Slip and Fall at Storage Facility in West Palm Beach, Florida Results in Multiple Surgeries
A slip and fall is a claim based on a person slipping (or tripping) and falling. These cases are based on a claim that the property owner was negligent in allowing some dangerous condition to exist that caused the victim to slip or trip and can result in painful and debilitating injuries for the victims.
The victim in this slip and fall case was a mother of four children, when she visited a storage facility located on Forest Hill Boulevard in West Palm Beach, Florida. As she attempted to exit the building and turned to push the door shut, she slipped and fell on a wet cement ramp, landing on her tailbone and right arm/hand which was outstretched.
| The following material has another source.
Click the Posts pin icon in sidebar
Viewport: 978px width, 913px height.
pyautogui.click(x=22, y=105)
It had been raining hard earlier that day and when the rain stopped the storage facility removed a large mat from the concrete ramp. However, it continued to rain that day and the ramp remained wet from the rain and from water dripping off the roof without gutters. The storage facility had a duty to maintain all entryways and walkways so that they would not cause a slippery and dangerous premise so as to secure a safe walkway for patrons. To add to the dangerous condition, the mat, which was designed to make the ramp safe, was removed leaving a wet, slimy, moldy, ramp. Such a condition was known, or should have been known, by the storage facility and a “Warning” sign or a mat should have been put in place to correct the dangerously wet ramp.
The victim initially treated with a physician who ordered an MRI of the lumbar spine, right wrist, neck and right shoulder. The lumbar MRI revealed disc bulges at L1-2, L4-5 and L5-S1, however, the victim had a prior low back injury which caused the bulges in the low back. An MRI of the cervical spine revealed disc herniation at C3-4 and C5-6. A follow up MRI of the cervical spine showed C5-6 focal central disc protrusion/herniation which impinges upon the anterior thecal sac and effaces the ventral cord surface.
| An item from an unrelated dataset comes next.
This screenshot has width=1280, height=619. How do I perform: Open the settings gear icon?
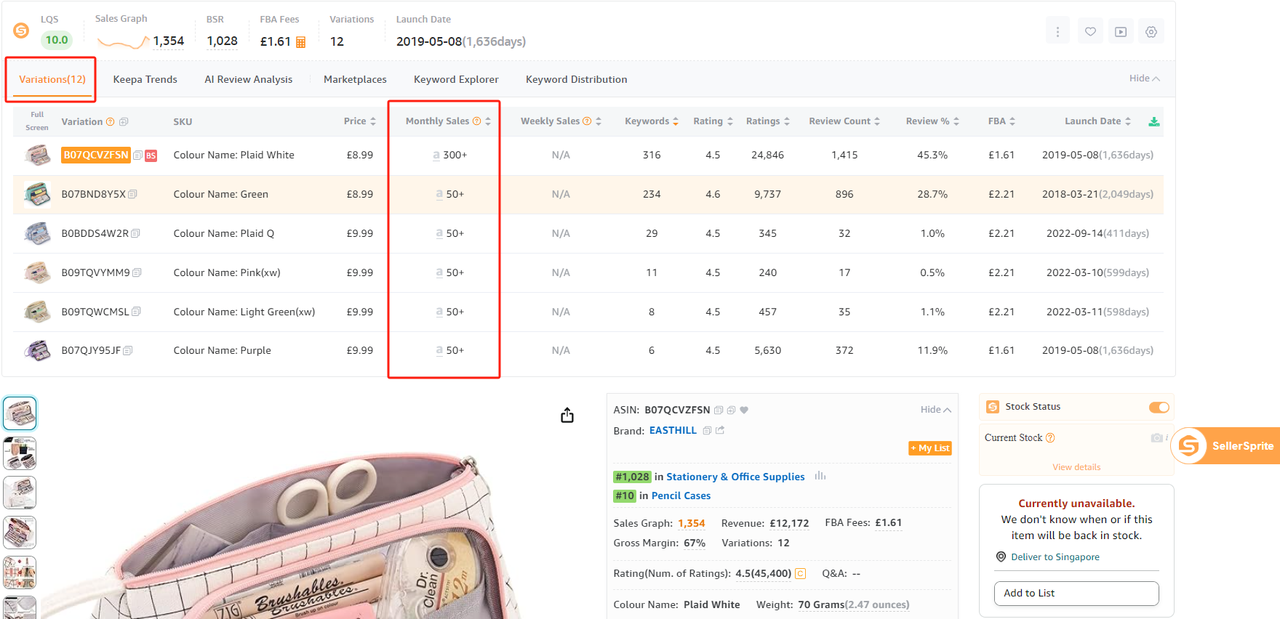point(1152,32)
The victim then came under the care of an orthopedic surgeon who recommended continued therapy with her initial physician and referred her to a pain management physician who treated her with a series of trigger point injections. She returned to the orthopedic surgeon due to continued neck pain which radiated down her right arm. The surgeon recommended and then performed an anterior cervical discectomy with fusion at C5-C6.